WHAT NEEDS TO BE DONE = Starting at the line with "The Gift Certificates Web (194, 2258)", set down each line of the entries below through the last one, exactly as it stands.

STORED DATA =
----------------
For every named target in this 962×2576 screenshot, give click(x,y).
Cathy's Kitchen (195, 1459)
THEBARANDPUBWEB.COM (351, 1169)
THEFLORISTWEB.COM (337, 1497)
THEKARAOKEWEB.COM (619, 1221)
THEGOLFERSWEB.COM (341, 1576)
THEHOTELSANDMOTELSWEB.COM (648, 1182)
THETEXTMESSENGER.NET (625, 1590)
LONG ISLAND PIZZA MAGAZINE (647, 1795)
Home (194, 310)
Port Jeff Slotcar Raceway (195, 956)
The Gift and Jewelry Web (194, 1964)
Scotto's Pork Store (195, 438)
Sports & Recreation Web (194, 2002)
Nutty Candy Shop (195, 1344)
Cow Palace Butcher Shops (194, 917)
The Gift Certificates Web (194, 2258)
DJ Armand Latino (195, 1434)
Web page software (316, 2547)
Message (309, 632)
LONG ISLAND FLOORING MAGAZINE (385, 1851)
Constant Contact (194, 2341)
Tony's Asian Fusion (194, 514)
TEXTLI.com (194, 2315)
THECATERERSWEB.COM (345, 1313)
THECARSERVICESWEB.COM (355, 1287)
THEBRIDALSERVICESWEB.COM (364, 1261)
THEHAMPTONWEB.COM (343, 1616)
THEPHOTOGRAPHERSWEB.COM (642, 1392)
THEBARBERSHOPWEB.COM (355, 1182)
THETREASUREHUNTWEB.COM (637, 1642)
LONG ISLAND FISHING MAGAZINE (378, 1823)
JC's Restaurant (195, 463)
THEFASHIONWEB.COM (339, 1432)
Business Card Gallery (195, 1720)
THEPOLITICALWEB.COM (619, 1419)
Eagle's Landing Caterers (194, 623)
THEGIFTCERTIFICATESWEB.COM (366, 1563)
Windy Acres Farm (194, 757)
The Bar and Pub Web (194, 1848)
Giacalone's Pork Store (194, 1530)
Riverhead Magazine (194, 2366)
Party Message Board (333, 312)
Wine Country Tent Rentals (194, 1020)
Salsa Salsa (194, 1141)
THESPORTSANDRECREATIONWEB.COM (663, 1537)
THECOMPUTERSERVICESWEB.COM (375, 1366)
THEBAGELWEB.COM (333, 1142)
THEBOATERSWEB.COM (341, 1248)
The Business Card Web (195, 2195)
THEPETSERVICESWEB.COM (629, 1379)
----------------
ANSWER FOR THE TASK =
The Gift Certificates Web (194, 2258)
DJ Armand Latino (195, 1434)
Web page software (316, 2547)
Message (309, 632)
LONG ISLAND FLOORING MAGAZINE (385, 1851)
Constant Contact (194, 2341)
Tony's Asian Fusion (194, 514)
TEXTLI.com (194, 2315)
THECATERERSWEB.COM (345, 1313)
THECARSERVICESWEB.COM (355, 1287)
THEBRIDALSERVICESWEB.COM (364, 1261)
THEHAMPTONWEB.COM (343, 1616)
THEPHOTOGRAPHERSWEB.COM (642, 1392)
THEBARBERSHOPWEB.COM (355, 1182)
THETREASUREHUNTWEB.COM (637, 1642)
LONG ISLAND FISHING MAGAZINE (378, 1823)
JC's Restaurant (195, 463)
THEFASHIONWEB.COM (339, 1432)
Business Card Gallery (195, 1720)
THEPOLITICALWEB.COM (619, 1419)
Eagle's Landing Caterers (194, 623)
THEGIFTCERTIFICATESWEB.COM (366, 1563)
Windy Acres Farm (194, 757)
The Bar and Pub Web (194, 1848)
Giacalone's Pork Store (194, 1530)
Riverhead Magazine (194, 2366)
Party Message Board (333, 312)
Wine Country Tent Rentals (194, 1020)
Salsa Salsa (194, 1141)
THESPORTSANDRECREATIONWEB.COM (663, 1537)
THECOMPUTERSERVICESWEB.COM (375, 1366)
THEBAGELWEB.COM (333, 1142)
THEBOATERSWEB.COM (341, 1248)
The Business Card Web (195, 2195)
THEPETSERVICESWEB.COM (629, 1379)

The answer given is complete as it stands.